История солдатки[50]
I
«Бывший врач, бывший преподаватель психоанализа, бывший житель Воронежа» (города, в котором родился Андрей Платонов и отбывал ссылку Осип Мандельштам), Елена Фанайлова с конца 1990-х живет в Москве и работает на радиостанции «Свобода». Эти скупые биографические вехи важны, как важно и то, что печататься Фанайлова начинала в двух самых актуальных, ориентированных на интернациональный «постмодернистский» контекст журналах начала 1990-х – рижском «Роднике» и петербургском «Митином журнале», резко выделявшихся в тогдашнем литературном пейзаже. В приложении к «Митиному журналу» вышла и ее первая книга стихов «Путешествие» (1994) с предисловием Аркадия Драгомощенко. Из этого же круга, круга «неофициальной» ленинградской культуры, приходит к Фанайловой и самое громкое признание – Премия Андрея Белого, лауреатом которой она становится в 1999 году. К тому времени она уже широко известна и печатается в более умеренных, традиционалистских журналах, таких как «Знамя». Более умеренной, компромиссной становится и ее поэтика; книга «С особым цинизмом» (2000) свидетельствует о кризисе, вызванном инерцией, исчерпанностью конвенциональных форм, самоповтором[51]. Из этого кризиса поэт выходит нетривиальным способом – не «разрешает», а превращает его в конструктивный принцип, делает предметом стиха.

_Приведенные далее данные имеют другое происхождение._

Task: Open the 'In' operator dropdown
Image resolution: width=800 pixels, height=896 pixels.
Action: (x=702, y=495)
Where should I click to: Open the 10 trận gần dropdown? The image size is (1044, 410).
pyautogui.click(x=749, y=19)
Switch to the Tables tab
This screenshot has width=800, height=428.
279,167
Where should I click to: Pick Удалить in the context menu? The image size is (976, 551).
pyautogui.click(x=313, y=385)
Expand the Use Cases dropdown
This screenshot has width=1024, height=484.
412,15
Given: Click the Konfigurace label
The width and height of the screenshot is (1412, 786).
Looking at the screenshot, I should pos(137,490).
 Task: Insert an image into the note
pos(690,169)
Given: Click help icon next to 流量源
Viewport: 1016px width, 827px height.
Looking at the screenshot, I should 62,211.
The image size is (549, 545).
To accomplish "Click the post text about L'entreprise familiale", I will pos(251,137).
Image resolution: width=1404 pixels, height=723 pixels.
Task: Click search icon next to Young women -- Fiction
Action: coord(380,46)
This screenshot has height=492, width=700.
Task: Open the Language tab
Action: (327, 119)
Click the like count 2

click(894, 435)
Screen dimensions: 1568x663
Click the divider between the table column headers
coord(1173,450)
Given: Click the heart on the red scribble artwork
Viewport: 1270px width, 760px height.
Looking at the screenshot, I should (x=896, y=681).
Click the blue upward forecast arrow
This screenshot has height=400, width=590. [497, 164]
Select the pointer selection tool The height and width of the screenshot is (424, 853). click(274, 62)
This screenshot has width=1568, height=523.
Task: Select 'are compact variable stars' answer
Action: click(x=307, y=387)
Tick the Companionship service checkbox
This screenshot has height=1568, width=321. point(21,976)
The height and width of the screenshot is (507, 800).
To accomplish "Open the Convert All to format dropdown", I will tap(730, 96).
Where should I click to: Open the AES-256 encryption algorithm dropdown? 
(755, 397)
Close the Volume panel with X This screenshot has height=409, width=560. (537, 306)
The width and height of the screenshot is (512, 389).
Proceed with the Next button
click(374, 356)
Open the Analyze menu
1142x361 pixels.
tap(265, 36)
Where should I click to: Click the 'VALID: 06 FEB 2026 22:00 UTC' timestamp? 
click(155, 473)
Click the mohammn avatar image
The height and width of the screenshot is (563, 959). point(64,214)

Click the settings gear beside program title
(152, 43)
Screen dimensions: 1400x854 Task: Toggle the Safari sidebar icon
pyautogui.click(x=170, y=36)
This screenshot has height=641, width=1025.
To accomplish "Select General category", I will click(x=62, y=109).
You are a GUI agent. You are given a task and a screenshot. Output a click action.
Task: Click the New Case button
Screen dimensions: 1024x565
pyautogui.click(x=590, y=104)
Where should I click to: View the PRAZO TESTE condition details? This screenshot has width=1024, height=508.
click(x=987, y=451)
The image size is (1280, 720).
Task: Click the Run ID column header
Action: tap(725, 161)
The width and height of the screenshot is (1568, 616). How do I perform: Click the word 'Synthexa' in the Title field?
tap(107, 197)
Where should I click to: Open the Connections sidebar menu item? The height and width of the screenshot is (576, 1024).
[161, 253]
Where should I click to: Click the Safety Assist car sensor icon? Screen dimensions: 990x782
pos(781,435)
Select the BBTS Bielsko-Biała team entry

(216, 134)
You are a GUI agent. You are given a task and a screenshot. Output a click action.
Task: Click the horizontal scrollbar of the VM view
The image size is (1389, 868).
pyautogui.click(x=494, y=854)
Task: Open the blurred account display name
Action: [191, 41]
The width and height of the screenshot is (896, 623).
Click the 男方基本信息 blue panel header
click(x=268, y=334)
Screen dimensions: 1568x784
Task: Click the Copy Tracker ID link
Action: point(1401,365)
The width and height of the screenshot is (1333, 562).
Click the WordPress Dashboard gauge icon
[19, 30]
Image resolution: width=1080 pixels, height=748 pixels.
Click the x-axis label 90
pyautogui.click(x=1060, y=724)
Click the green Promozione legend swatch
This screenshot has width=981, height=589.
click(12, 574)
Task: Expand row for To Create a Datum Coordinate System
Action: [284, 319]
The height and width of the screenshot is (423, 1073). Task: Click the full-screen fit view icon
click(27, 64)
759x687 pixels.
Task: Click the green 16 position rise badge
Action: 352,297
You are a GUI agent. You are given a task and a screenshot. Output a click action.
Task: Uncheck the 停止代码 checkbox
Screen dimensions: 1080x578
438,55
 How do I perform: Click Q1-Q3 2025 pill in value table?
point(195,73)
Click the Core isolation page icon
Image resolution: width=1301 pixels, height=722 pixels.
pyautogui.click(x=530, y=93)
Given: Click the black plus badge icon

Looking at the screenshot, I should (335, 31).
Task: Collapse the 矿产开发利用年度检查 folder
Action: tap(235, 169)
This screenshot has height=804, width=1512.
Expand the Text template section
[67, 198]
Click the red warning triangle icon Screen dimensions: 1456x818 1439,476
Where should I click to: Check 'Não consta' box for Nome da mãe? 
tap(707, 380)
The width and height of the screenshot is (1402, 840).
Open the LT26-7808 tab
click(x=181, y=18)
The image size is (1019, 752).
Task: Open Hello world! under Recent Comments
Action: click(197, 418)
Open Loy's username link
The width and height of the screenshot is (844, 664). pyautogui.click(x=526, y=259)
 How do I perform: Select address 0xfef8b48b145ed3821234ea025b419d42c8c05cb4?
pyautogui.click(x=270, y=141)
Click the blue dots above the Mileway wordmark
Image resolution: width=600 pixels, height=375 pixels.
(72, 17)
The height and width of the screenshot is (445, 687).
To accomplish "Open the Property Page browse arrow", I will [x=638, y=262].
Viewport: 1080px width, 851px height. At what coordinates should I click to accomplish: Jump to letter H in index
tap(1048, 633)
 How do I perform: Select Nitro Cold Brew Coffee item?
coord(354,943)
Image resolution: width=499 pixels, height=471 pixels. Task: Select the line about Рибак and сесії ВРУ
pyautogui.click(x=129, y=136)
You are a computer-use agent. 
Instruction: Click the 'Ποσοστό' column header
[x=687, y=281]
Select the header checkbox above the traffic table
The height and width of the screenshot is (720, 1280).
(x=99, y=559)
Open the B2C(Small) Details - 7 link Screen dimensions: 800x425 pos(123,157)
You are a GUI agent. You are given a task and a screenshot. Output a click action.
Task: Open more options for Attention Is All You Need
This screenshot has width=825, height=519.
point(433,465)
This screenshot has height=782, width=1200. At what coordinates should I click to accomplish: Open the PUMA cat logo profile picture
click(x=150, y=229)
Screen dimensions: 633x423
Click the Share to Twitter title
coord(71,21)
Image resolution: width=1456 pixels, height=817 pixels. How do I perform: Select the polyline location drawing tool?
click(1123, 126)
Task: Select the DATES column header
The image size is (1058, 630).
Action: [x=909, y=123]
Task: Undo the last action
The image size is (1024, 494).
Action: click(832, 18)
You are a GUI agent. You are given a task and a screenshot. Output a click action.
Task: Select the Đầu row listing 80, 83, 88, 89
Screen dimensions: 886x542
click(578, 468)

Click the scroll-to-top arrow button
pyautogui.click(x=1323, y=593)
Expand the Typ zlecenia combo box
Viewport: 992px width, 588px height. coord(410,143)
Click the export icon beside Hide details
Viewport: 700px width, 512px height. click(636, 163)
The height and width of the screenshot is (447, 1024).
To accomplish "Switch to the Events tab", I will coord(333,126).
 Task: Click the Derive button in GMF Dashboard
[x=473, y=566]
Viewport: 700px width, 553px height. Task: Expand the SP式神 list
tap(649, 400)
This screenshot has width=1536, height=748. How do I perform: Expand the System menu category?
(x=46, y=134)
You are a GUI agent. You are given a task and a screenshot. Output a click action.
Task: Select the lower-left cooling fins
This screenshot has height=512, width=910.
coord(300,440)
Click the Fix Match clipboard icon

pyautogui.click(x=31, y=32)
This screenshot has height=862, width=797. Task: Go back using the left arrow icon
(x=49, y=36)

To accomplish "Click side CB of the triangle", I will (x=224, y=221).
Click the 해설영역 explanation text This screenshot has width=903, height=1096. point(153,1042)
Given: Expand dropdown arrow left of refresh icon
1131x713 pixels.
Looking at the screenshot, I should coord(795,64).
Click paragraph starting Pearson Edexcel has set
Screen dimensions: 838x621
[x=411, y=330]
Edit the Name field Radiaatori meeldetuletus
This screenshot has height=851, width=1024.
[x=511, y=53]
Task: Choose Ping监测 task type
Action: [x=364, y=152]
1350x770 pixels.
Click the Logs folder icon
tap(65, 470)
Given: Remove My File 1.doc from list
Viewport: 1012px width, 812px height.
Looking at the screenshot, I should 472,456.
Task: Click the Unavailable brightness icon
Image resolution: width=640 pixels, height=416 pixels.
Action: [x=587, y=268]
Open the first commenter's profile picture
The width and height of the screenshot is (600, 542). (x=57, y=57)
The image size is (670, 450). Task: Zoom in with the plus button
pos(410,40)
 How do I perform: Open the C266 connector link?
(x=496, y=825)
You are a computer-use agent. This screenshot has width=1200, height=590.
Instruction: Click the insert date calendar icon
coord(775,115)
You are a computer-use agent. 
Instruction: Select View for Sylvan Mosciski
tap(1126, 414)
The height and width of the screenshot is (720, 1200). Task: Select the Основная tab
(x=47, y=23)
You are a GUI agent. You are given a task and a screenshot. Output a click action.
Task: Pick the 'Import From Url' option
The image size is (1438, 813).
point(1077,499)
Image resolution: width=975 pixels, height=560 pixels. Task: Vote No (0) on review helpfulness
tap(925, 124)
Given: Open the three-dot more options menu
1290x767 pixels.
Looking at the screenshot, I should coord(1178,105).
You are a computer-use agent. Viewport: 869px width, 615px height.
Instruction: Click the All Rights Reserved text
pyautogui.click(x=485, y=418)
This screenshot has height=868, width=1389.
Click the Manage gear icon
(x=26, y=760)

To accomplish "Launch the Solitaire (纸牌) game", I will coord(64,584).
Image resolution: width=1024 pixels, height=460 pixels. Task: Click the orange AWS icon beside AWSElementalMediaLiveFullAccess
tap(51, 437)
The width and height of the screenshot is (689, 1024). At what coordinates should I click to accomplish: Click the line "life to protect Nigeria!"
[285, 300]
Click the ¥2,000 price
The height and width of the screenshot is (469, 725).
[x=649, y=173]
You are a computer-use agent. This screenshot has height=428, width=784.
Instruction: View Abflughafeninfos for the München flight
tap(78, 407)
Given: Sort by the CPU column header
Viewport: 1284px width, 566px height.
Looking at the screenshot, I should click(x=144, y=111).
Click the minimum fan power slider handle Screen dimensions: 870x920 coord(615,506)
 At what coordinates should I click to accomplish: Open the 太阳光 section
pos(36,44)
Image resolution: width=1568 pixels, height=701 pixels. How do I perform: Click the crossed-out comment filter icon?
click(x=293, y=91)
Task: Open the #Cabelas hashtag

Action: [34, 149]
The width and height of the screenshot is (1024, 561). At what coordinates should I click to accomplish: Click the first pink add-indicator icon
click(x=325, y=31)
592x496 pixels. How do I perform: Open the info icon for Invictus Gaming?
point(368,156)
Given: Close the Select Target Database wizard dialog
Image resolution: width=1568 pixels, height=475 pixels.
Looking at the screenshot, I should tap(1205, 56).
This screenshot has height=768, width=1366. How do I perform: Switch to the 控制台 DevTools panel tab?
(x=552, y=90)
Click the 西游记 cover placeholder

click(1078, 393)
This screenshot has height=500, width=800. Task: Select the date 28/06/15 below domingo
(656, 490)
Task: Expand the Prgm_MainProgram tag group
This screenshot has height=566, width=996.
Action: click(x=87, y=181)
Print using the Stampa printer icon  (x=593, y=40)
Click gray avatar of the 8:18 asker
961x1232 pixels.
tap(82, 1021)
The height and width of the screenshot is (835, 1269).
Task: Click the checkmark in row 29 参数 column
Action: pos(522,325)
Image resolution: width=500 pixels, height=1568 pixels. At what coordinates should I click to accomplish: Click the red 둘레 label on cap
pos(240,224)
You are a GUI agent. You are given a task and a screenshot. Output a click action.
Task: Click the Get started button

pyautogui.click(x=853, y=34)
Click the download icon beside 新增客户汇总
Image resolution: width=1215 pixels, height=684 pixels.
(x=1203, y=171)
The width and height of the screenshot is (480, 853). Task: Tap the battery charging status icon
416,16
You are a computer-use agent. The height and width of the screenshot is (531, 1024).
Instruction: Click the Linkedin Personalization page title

Начиная с книги «Трансильвания беспокоит» (2002) традиционный регулярный стих, оставаясь главным орудийным средством, претерпевает у Елены Фанайловой серьезную ломку. Ритм становится все более раздерганным, нервным; в силлаботонику вторгаются раешник, верлибр (и наоборот). Рифма то исчезает, то появляется вновь, зачастую там, где ее не ждешь, – посреди строки, в виде ассонанса, а то и в следующей строфе. «Блуждающей» рифмовке отвечает и строфика, которая тоже теряет упорядоченность, оползает, гнется, как гнутся и плавятся несущие конструкции под тяжестью обрушившегося на них удара. Возникает ощущение сбитого дыхания, судороги, заставляющей корчиться и прикусывать язык. К этому следует добавить резкое столкновение различных лексических пластов и культурных кодов: просторечия, сленг, скабрезности, мат взрывают, рвут на части ложноклассическую стиховую ткань, состоящую, при ближайшем рассмотрении, из лоскутьев – прозрачных (и не очень) отсылок, реминисценций, парафраз, от сводки теленовостей до житийной литературы, от кинематографа до лирики высокого модернизма (Кузмин, Ахматова, Ходасевич…). И не только: всё настойчивее в эфире Фанайловой прослушиваются голоса советской эпохи – Вознесенского, Галича, Высоцкого.
Формально подобный тип стиха, объединяющий разные системы стихосложения, можно, вслед за Юрием Орлицким, назвать гетероморфным[52]. Исследователь возводит его генезис к Хлебникову и Введенскому (забывая почему-то о «Двенадцати» Блока) и отмечает широкое распространение в 1990-х и в последующие годы via поэтов старшего поколения, среди которых я бы выделил прежде всего Елену Шварц и Василия Филиппова. Однако у Фанайловой гетероморфность не ограничивается собственно формальными признаками, а достигает размаха настоящей разноголосицы – лексической, тематической, жанровой, особенно заметной (чтобы не сказать режущей слух) при обращении к острой социальнополитической проблематике, пребывавшей на всем протяжении 1990-х под запретом как нечто непристойное (куда более непристойное, чем «исповедальная» или «любовная» лирика). Фанайлова реактуализирует эти оттесненные на обочину, «табуированные» жанры именно через гетероморфность и многоголосье, через открытость голосам других – в том числе косноязычным и голоса лишенным, пробивающимся сквозь хорошо поставленные голоса культуриндустрии, моды, гламура, массовых коммуникаций.